In the competitive era, beginning nascently about 1985, new analogies were more apt. Some have likened competitive telecom to the airline industry . Both were highly regulated in the past, were then deregulated, are capital intensive, subject to scale economics, with global and local business models.
Both industries now rely on multiple revenue streams, where in the past revenue was generated only from customers buying tickets or making phone calls. Airlines now generate revenue by selling miles to affinity and reward program providers, while telcos are moving into advertising-- where business partners, not subscribers--are the revenue model.
Consultant Martin Geddes says both industries actually deal in abstractions, or should. The “value” is destination arrival or application performance--an outcome--rather than the underlying resource (capacity, seats).
In other words, the performance (specificity of arrival time) is the outcome and value. High-value, time-constrained arrival is one class of service, while best-effort arrival is another class of service. It might cost one amount to be guaranteed arrival on a specific day, at a specific time; it might cost quite a lot less to “get there” with some possible delay (the next day, eight hours later, and so forth).
There are some barriers to full competition, including ownership of local access facilities in one case and landing slots in the other. Both industries have been reshaped by low-cost competition. But the nature of the competition has changed. Back around the turn of the century we might have thought the competition would come from new service providers.
As it turns out, the new competition comes from “over the top” app providers. To be sure, facilities-based competitors do exist, mostly in the mobile segment of the business. But the primary assault as been by application providers whose products simply offer product substitutes that work on any internet-connected device.
Think of the analogy to business partner (advertising) revenue: app providers often make their money from advertising, not subscriptions and direct payments by users (customers).
But the next set of analogies might be to privately-owned autos. Fleets of self-driving vehicles might eventually obviate the need for private ownership of automobiles. Transportation still is provided (by fleets of self-driving vehicles available on demand), but not by one means (car ownership).
Some people might object: “there still will remain a need for access.” That is correct. Networks still will be needed. What is not clear is that “ownership of my own network” is required. Netflix is a major, tier-one provider of subscription TV. But it owns not retail access networks.
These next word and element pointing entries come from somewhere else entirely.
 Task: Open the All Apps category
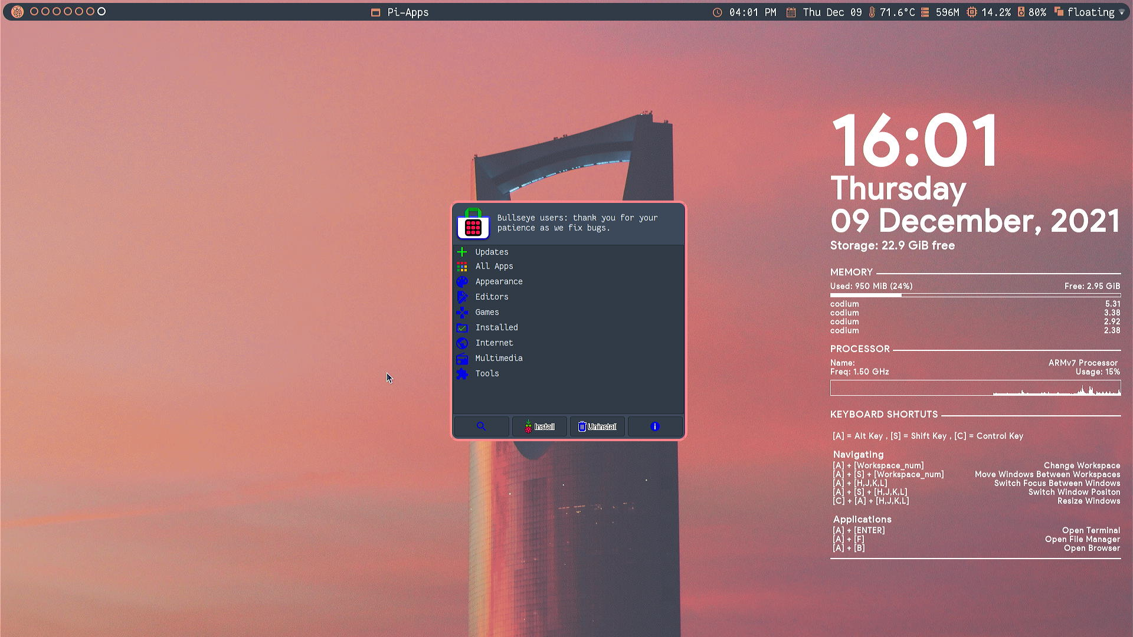click(494, 267)
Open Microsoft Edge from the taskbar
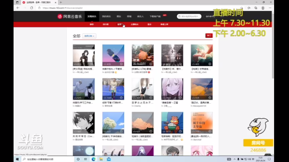The width and height of the screenshot is (289, 162). click(x=93, y=159)
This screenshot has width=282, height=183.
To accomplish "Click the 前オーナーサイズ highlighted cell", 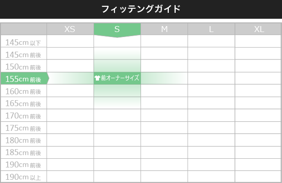I will 117,78.
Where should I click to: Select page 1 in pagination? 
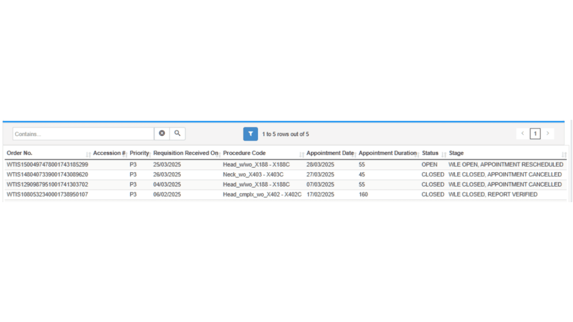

Neither does Skype, Google, Facebook or Amazon or Alibaba.
In that new analogy, access networks are like fleets of self-driving cars. They are available to provide transportation as needed (over the top apps). But the present “owned automobile industry” (telcos and other service providers) will suffer, as people will buy far fewer automobiles.
That is the inevitable consequence of adopting the internet and IP networks are the next generation network. Use of apps is decoupled from ownership of networks. So long as any user has internet access, internet apps work.
To use the auto analogy: people (app providers) will not have to “own” cars to satisfy many transportation needs. Vehicles (network access) still will be necessary. “Owning” the networks (access facilities) will not be required.
As it turns out, the airline analogy was the least of the telecom industry’s problems. The self-driving auto--and its ability to support fleets of on-demand accessed transportation--is the real problem.